Lo que hace Zapatero pertenece a otro reino que el de la desinformación. Por decirlo con una contraposición más o menos habitual, Zapatero no se dedica al mensaje sino al masaje. Él no pretende engañar a nadie, sino recordar de manera continua a los suyos que él es de los nuestros, que él está donde está porque alguien tiene que estar precisamente en la Moncloa para evitar diversas catástrofes que aterrorizan a los suyos. El subtexto de sus discursos dice algo como esto: el mundo es cruel e injusto y ya sabemos que no se puede crear el paraíso, pero mientras nosotros estemos al frente del poder político, la derecha no podrá hacer con nosotros lo que haría con toda seguridad si nos dejásemos. Por eso, el momento cumbre de Zapatero estuvo en su primera victoria, un mandato para pararle los píes a un partido que había ido demasiado lejos, tras haber ganado por dos veces las elecciones.
En este universo maniqueo, Zapatero se mueve como pez en el agua, y toda su política ha estado destinada a alimentar el maniqueísmo radical. Zapatero ha sabido ver que la izquierda estaba perdiendo la batalla porque había concedido demasiado, porque había abdicado de su misión esencial de contener a los explotadores, a los perversos de toda laya. Es curioso observar como en esa nueva era de la izquierda el papel de la maldad se ha desplazado del capitalismo a la derecha política, al adversario electoral. Los banqueros no son un problema, si se los trata adecuadamente; los empresarios, especialmente si son grandes, están demasiado acostumbrados a llevarse bien con el gobierno como para que puedan dar guerra. Los verdaderos enemigos son, por tanto, los partidos de centro y de derecha, sus militantes y sus líderes, además de los medios de expresión que les apoyan, aunque también con esos se puede llegar a alguna entente cordial.

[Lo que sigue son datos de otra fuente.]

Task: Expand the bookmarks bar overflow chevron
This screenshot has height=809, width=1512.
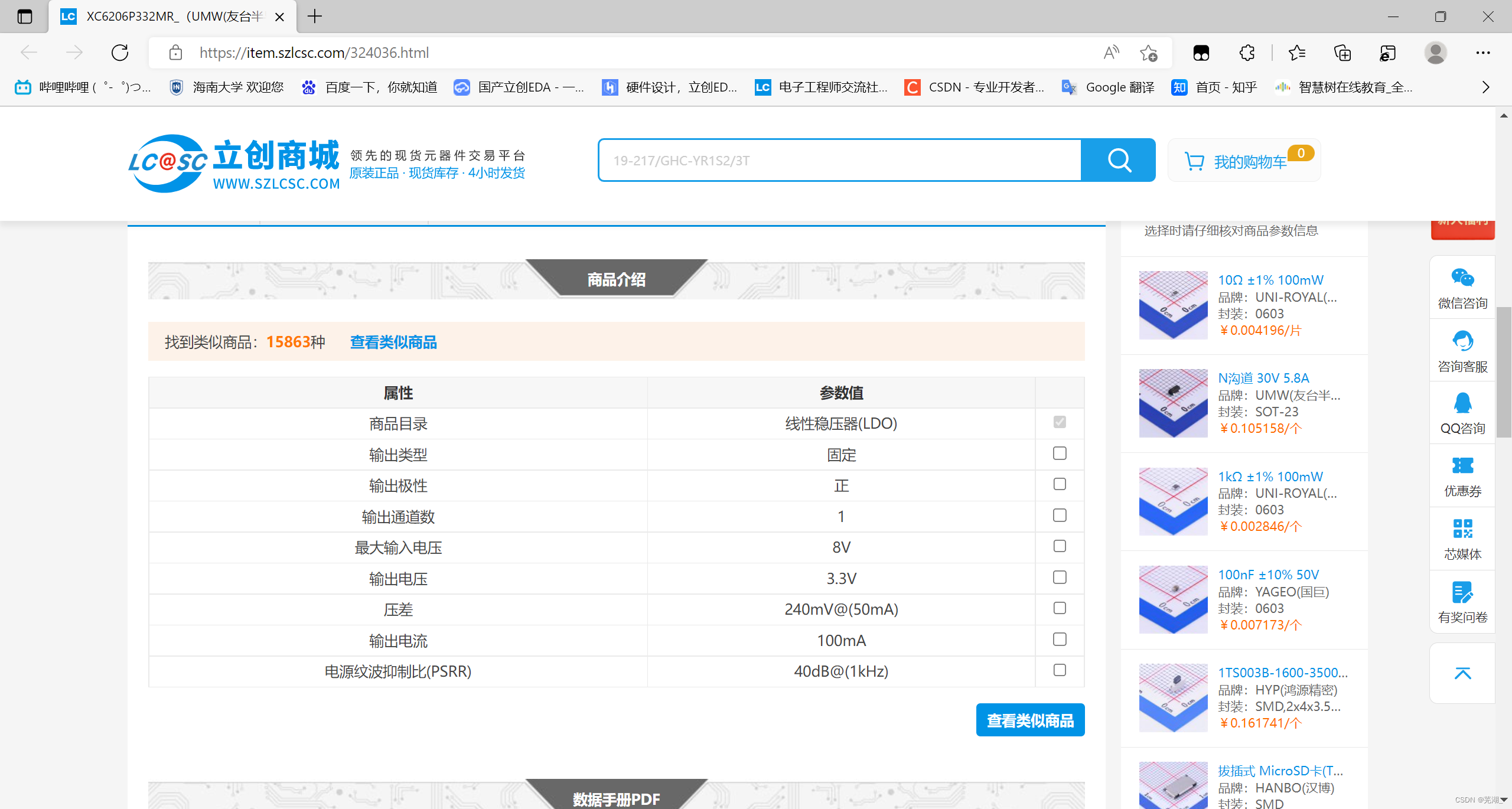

Si se parte de esta cosmovisión de la izquierda, la siguiente operación política tiene que consistir, por fuerza, en convencer a los suyos de que cualquier crisis económica tiene dos características esenciales, a saber, o bien no existe, que es lo que decía durante su primera legislatura, o bien es inevitable, pero pasajera, que es lo que dice ahora, de forma que lo único que hay que hacer, es mantener la unidad sindical, y gastar dinero público sin tasa para que los nuestros puedan soportar los efectos de la crisis sin perder la fe en la importancia de seguir ganando las elecciones para la izquierda.
Zapatero sabe muy bien que la discusión política no puede ser útil más que si es radical. Por eso se entiende tan bien con los nacionalistas, que son maestros en la retórica de la exclusión, y por eso vio en el Pacto del Tinell, por el que se descartaba al PP de cualquier posibilidad de acuerdo, la clave maestra de una nueva izquierda. Esta es la razón por la cual Zapatero ha tenido que buscar motivos de confrontación cuando no los había, porque es necesario fortalecer la convicción de que la izquierda había traicionado su misión al dejar que la derecha pudiese tener alguna tecla que tocar en una democracia.
No es difícil ver que toda la estrategia de comunicación de Zapatero busca crear una atmósfera virtual que aparte a los suyos de la tentación de discutir las cosas en los términos en que, según él, quiere plantearlos la derecha, a base de números o de argumentos lógicos, por ejemplo. Ya dejó muy claro desde el principio que la política y la lógica eran realidades extrañas. Zapatero entiende, por el contrario, que la política es un menester poético y moral, un manoseo del Bien y la Belleza sin que deba importar lo más mínimo un posible miedo al ridículo; pocos políticos se habrían atrevido, en efecto, a enarbolar la retórica de la tierra y el viento en un ámbito en que se discutían crudamente los precios de la energía y los costes de la política ambiental.
La pregunta es: ¿Cómo tiene éxito un mensaje político tan estrafalario? La respuesta es larga, pero hay un elemento que no conviene desdeñar: tanto nuestra tradición escolástica y barroca, como nuestra débil cultura científica, favorecen el aprecio por mensajes que viene desde arriba y que, aunque no signifiquen nada, nos confirman en que somos los mejores.